## Common Voice benchmarking tool

In [None]:
#| default_exp commonvoice

In [None]:
#| hide
from nbdev.showdoc import *

ModuleNotFoundError: No module named 'nbdev'

In [None]:
#| export
import time

import pandas as pd
from datasets import load_dataset, Audio
from jiwer import wer, cer
from transformers import pipeline

from malayalam_asr_benchmarking.utils import whisper_norm, is_target_text_in_range, get_text, normalise, data, get_model_size, clear_gpu_memory

In [None]:
#| export
def load_common_voice_malayalam_dataset():
    dataset = load_dataset(
            "mozilla-foundation/common_voice_11_0",
            "ml",
            split="test"
    )
    dataset = dataset.cast_column("audio", Audio(sampling_rate=16000))
    dataset = dataset.map(normalise)
    dataset = dataset.filter(is_target_text_in_range, input_columns=["norm_text"])
    return dataset

In [None]:
#| export
def evaluate_whisper_model_common_voice(model_name: "str")->None:
    whisper_asr = pipeline(
            "automatic-speech-recognition", model=model_name, device=0
        )
    dataset = load_common_voice_malayalam_dataset()
    
    predictions = []
    references = []

    start = time.time()
    for out in whisper_asr(data(dataset), batch_size=16):
        predictions.append(whisper_norm(out["text"]))
        references.append(out["reference"][0])
        
        
    end = time.time()
    print(f"Total time taken: {end - start}")
    
    df = pd.DataFrame({"predictions": predictions, "ground_truth": references})
    df["model_name"] = model_name
    df["wer"] = df.apply(lambda row: wer(row["ground_truth"], row["predictions"]), axis=1)
    df["cer"] = df.apply(lambda row: cer(row["ground_truth"], row["predictions"]), axis=1)
    df["total_time"] = end-start
    
    rwer = wer(references, predictions)
    rwer = round(100 * rwer, 2)
    print(f"The WER of model: {rwer}")

    rcer = cer(references, predictions)
    rcer = round(100 * rcer, 2)
    print(f"The CER of model: {rcer}")
    
    print(f"The model size is: {get_model_size(whisper_asr.model)}")
    df["model_size"] = get_model_size(whisper_asr.model)
    df.to_parquet(f"test_file.parquet")
    
    clear_gpu_memory()

## Testing with a sample model

In [None]:
#|eval: false
evaluate_whisper_model_common_voice("parambharat/whisper-tiny-ml")

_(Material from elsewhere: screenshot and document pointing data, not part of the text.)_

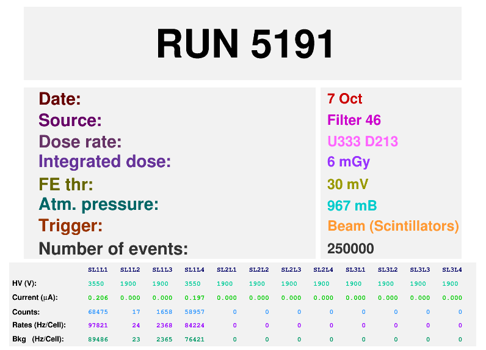The width and height of the screenshot is (486, 350).
Task: Click the HV (V): row label
Action: point(24,284)
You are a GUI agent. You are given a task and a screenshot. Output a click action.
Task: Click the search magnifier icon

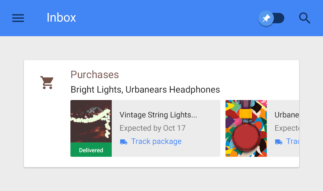tap(304, 18)
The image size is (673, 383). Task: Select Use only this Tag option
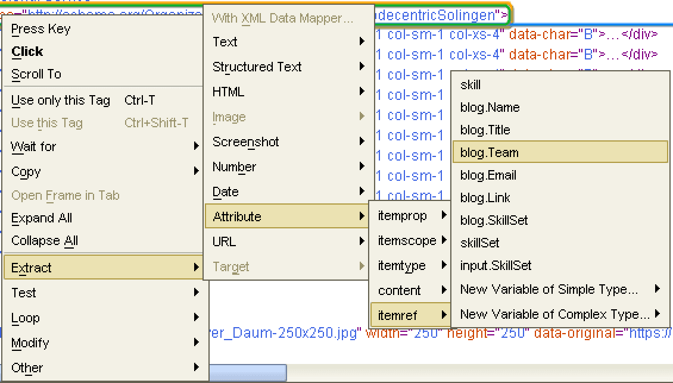point(61,100)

Found cached dataset common_voice_11_0 (/home/.cache/huggingface/datasets/mozilla-foundation___common_voice_11_0/ml/11.0.0/2c65b95d99ca879b1b1074ea197b65e0497848fd697fdb0582e0f6b75b6f4da0)
Loading cached processed dataset at /home/.cache/huggingface/datasets/mozilla-foundation___common_voice_11_0/ml/11.0.0/2c65b95d99ca879b1b1074ea197b65e0497848fd697fdb0582e0f6b75b6f4da0/cache-374585c2877047e3.arrow
Loading cached processed dataset at /home/.cache/huggingface/datasets/mozilla-foundation___common_voice_11_0/ml/11.0.0/2c65b95d99ca879b1b1074ea197b65e0497848fd697fdb0582e0f6b75b6f4da0/cache-22670505c562e0d4.arrow


Total time taken: 65.49683594703674
The WER of model: 38.31
The CER of model: 21.93
The model size is: 37.76M